"Tennessee Williams gives us four vivid and complicated characters, each trying so hard to find happiness", says Mark Baer, director of Streetcar, "It's been my goal to tell each of their stories with equal passion and compassion. Like a jazz quartet, when their stories are played together they call and answer, creating dissonance and harmony. We'll try to play it true for you." The production showcases the talents of four of Festival Theatre’s performers: Festival’s Artistic Director Jaclyn Johnson as Blanche, Josiah Laubenstein as Stanley, Rachel Kuhnle as Stella, and Steven Czajkowski as Mitch. Kimberly Braun will be playing the role of Stella in the September 3 through 6 productions.
Johnson’s portrayal of Blanche is an intimate look into the world of a woman whose life has unraveled through events largely beyond her control. The family home has been lost through a series of what she describes as the “epic fornications” of her male ancestors. Married at a young age to a talented and beautiful young man, her dreams are
shattered when she discovers his past. As the play opens, we find Blanche on her sister’s doorstep and as the action unfolds, we discover that while Blanche holds herself out as a proper and discreet woman, her history is to the contrary, she has lost her position as a teacher and is penniless.
Johnson’s Blanche carries the charm of the southern feminine ideal, but also the fire of revulsion that Blanche feels toward her sister Stella’s choice of her animalistic husband, Stanley. At the end of act one, Blanche describes Stanley: “He acts like an animal, has an animal’s habits! Eats like one, moves like one, talks like one!” It is this speech, overheard by Stanley, that pits Blanche and Stanley in a mortal struggle—she to survive in an increasingly hostile world and he to destroy her in order to preserve his marriage to Stella. Johnson’s performance digs deeply into her strong acting repertoire to deliver a heart breaking look at the unraveling of the human spirit—an unraveling that in some respects reflects the early life of Tennessee Williams himself and his attempts to fill the emotional emptiness in
his life with casual encounters.
Laubenstein, who has also appeared in previous Festival productions including this season’s Little Shop of Horrors, provides the ideal foil to Johnson in his portrayal of Stanley. Stanley is loud, profane, sexually confident, and violent. From his first entrance, when he throws a package of bloody meat to Stella, we see the primitive man worn proudly. Modeled after Williams’ abusive father, Stanley represents all that Blanche finds repulsive. When he overhears Blanche attempting to convince Stella to leave Stanley and return to the genteel life that was theirs before the loss of the family home, Blanche’s fate is foreshadowed. Stanley digs into Blanche’s past and reveals to Stella and his friend Mitch the truth about Blanche. As the play ends, he seals her fate, again calling upon the playwright’s own experience with his troubled sister, Rose. Laubenstein’s performance captures the essence of anger and earthiness that carries the tension required to drive Blanche’s downward spiral.

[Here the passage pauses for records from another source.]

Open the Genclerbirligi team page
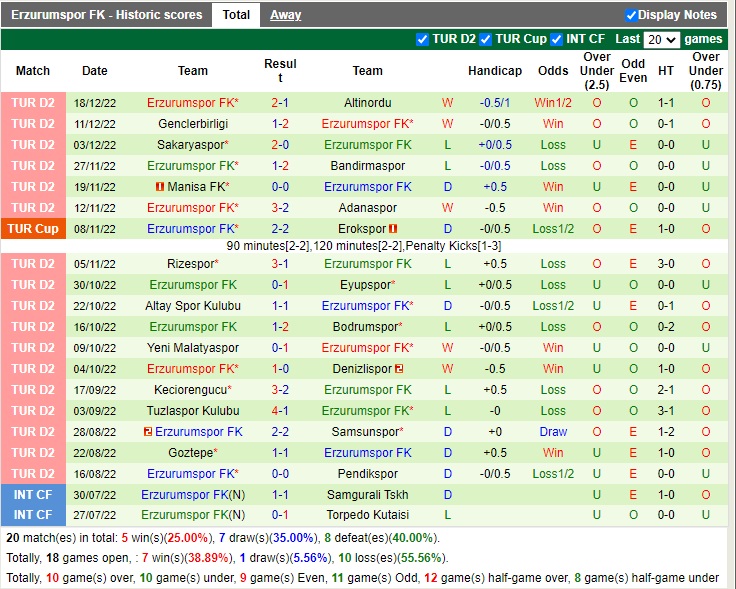Viewport: 736px width, 589px height. 193,124
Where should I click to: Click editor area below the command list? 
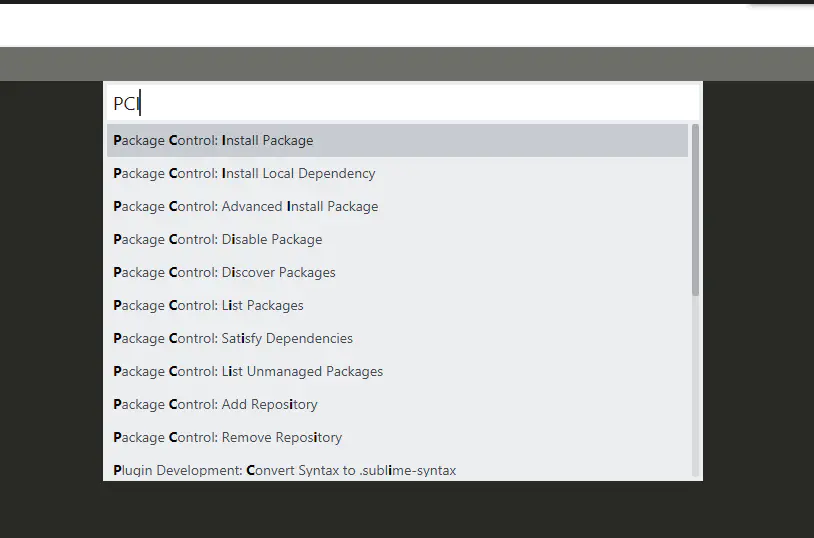[400, 510]
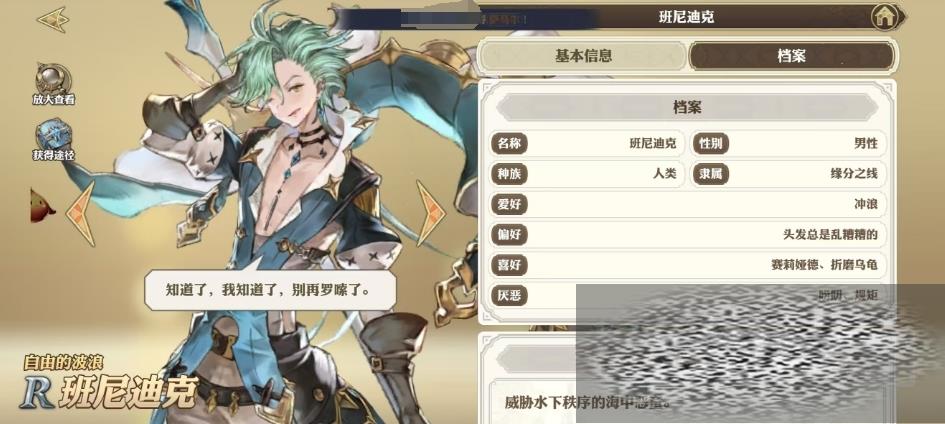Tap the back arrow icon

53,19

Another Festival veteran, Czajkowski provides a moving and nuanced portrayal of the sensitive young man Mitch—he is caring for his dying mother—who is Blanche’s last chance at a normal life. A friend of Stanley’s from the service, Mitch sees the woman that Blanche wants him to see and offers the possibility at the end of act two that they might make a life together. “You need somebody. And I need somebody, too. Could it be you and me, Blanche?” This hope of the two of them is destroyed when Stanley tells Mitch of Blanche’s sordid past. As the play reaches its conclusion, Mitch sees Stanley’s treachery and has an opportunity to save Blanche, but he turns his back; both his and Blanche’s chance for happiness flickers and dies.
Of the four main characters in Streetcar, Stella, played by Kuhnle, is perhaps the most mysterious. Raised in southern luxury, Stella nevertheless leaves well before the family home is lost to live in a squalid two room apartment with a man whom she describes to her sister as “a different species.” Even though physically abused, she loves Stanley. She confesses to being thrilled when on her wedding night he “snatched off one of my slippers and rushed about the place smashing the light-bulbs with it.” When Blanche suggests a plan to get them both out of there, Stella admonishes Blanche to stop assuming that she is in something she wants to get out of. After Blanche’s climactic encounter with Stanley, Stella chooses Stanley over her sister saying that she couldn’t believe Blanche’s story about Stanley and go on living with him. She is complicit in Stanley’s plan to remove Blanche from their home. Kuhnle’s portrayal of Stella deftly navigates the emotional tightrope between her sisterly love for Stella and her ultimate choice of Stanley.
Other Festival actors appearing in Streetcar are Abi Leveille, Andrew Bradford Benson, David Holmes, Jerry Kurek, Sydney Paredes, Ed Moersfelder, Lis Athas, Elizabeth Albers and Megan Clark.